The Democratic Party needs to refocus the message on issues that the vast majority of people need addressing. The incredible costs of health care, deteriorating public education, job security, environmental degradation, deteriorating labor standards, foreign trade policy, issues of war and peace--these are bread and butter issues that the progressive movement was built around.

Note I said "progressive movement" instead of "Democratic Party." The Democratic Party has been a vehicle of progressives in the 20th century, but make no mistake that the two are not the same thing.
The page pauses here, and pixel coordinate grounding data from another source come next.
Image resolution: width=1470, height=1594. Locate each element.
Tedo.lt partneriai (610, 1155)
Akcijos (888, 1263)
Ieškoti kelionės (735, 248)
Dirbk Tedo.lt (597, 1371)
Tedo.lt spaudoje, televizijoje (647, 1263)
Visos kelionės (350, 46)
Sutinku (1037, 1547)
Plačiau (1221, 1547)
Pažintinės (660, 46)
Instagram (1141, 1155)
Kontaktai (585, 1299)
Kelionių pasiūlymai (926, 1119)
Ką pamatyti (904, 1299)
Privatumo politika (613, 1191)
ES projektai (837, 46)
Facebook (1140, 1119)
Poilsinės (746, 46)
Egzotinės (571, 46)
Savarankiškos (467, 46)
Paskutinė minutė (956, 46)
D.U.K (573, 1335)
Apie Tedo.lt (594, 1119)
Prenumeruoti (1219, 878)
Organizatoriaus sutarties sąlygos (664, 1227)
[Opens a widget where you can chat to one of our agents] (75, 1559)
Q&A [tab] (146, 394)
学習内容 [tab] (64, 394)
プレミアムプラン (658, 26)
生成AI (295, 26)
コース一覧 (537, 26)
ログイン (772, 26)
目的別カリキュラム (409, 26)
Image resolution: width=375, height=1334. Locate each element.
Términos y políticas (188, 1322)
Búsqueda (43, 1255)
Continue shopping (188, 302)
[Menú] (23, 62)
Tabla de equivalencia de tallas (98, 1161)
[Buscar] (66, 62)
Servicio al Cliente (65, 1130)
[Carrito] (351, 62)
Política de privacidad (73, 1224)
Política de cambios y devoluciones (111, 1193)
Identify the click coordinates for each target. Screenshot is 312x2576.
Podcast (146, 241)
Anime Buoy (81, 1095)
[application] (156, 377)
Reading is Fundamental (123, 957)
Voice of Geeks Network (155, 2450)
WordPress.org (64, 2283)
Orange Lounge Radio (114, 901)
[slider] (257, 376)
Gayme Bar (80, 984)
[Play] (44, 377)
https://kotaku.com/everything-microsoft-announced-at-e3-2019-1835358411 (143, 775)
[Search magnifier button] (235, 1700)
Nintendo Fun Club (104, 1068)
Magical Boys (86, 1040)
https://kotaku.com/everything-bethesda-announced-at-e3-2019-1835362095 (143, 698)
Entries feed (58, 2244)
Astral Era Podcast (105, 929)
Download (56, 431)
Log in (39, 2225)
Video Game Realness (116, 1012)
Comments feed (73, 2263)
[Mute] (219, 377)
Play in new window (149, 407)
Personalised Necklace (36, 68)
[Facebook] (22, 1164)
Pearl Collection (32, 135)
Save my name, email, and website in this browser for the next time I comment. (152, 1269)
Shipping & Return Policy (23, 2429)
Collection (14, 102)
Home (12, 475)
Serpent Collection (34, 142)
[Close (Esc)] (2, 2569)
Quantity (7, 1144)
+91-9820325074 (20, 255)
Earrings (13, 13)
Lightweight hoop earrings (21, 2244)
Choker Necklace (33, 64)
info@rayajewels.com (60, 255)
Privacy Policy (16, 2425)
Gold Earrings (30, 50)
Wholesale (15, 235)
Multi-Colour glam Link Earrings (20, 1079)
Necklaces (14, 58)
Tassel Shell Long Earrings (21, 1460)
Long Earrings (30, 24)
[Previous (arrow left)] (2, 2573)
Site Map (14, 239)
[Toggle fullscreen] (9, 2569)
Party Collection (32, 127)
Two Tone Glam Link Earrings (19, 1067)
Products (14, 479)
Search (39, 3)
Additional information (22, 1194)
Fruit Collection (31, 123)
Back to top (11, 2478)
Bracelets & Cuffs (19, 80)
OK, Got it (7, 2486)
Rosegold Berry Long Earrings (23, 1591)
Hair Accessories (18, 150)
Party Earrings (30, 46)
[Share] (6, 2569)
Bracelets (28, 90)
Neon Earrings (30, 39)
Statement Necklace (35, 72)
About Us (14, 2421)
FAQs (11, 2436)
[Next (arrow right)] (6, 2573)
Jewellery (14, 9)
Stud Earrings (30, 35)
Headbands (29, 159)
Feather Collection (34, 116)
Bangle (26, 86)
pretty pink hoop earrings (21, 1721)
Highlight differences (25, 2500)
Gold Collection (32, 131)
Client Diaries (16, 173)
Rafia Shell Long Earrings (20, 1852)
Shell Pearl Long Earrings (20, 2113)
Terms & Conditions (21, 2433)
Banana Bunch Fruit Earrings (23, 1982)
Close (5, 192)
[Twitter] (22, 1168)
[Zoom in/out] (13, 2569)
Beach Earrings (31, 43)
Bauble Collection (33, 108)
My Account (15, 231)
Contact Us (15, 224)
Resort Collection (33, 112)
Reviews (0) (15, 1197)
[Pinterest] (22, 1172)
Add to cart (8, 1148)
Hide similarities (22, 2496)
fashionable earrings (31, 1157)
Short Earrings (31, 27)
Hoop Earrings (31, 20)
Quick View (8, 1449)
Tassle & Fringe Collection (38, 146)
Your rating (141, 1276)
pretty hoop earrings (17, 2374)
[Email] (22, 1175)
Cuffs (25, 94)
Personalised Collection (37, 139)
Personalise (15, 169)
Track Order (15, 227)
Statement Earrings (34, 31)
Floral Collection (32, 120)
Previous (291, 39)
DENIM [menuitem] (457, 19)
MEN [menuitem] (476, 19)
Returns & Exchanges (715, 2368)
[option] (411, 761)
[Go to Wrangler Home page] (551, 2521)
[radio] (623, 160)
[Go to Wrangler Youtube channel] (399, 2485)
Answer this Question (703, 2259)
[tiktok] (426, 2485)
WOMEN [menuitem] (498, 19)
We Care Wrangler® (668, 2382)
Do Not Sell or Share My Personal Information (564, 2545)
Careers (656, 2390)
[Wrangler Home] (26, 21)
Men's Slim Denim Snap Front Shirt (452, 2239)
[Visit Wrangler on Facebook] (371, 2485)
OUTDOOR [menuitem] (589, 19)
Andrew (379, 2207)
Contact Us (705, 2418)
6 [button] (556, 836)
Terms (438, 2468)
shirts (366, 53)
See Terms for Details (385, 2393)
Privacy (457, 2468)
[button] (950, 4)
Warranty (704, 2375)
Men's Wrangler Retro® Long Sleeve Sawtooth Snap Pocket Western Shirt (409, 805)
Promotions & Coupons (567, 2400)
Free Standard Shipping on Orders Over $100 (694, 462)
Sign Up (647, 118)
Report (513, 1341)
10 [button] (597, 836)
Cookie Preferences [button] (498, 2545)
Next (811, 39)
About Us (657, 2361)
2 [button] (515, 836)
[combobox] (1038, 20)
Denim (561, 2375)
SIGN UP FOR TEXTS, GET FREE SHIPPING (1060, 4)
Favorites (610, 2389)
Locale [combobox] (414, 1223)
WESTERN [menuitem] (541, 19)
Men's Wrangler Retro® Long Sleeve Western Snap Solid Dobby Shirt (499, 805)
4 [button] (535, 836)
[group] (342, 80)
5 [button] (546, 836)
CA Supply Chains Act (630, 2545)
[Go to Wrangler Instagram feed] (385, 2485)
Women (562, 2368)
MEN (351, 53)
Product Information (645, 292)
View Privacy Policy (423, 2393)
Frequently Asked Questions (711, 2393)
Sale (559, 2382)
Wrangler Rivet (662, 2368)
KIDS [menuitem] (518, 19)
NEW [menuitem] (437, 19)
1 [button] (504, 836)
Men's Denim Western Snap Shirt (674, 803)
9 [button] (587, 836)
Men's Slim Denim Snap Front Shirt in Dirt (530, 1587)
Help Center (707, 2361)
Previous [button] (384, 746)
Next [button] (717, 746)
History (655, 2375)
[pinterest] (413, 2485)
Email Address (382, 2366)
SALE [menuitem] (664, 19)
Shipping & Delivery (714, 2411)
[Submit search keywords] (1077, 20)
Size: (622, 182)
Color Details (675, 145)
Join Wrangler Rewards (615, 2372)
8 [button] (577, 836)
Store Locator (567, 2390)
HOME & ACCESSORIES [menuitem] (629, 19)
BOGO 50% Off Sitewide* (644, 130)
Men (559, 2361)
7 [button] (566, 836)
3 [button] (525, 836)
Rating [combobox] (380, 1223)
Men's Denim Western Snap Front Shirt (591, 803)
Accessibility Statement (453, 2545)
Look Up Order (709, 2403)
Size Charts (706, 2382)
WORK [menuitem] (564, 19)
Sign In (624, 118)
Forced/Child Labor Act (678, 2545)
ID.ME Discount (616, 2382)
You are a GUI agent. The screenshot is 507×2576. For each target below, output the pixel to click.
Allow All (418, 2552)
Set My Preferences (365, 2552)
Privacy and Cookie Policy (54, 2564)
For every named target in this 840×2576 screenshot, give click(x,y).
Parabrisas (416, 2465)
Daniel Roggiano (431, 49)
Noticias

It was people out in the streets who bled and died fighting their own companies for better working conditions (the Labor Movement). It was people who laid down their lives to ensure racial equality in America (the Civil Rights Movement), and it was people out there on the streets that brought an end to the Vietnam War (the Anti-War Movement). All of this was done by people in the streets, not the people sitting in office. All they did was play catch-up by passing laws after the fact.

The Democratic Party is growing far, far too corporate. It's doing so at the price of voters. It should be a no-brainer that Democratic leaders address HEAD-ON issues that affect ordinary working Americans, but for some reason, it has become political campaigns over marginal differences in "free trade" policy and what you should and should not do with your lives or in your bedroom.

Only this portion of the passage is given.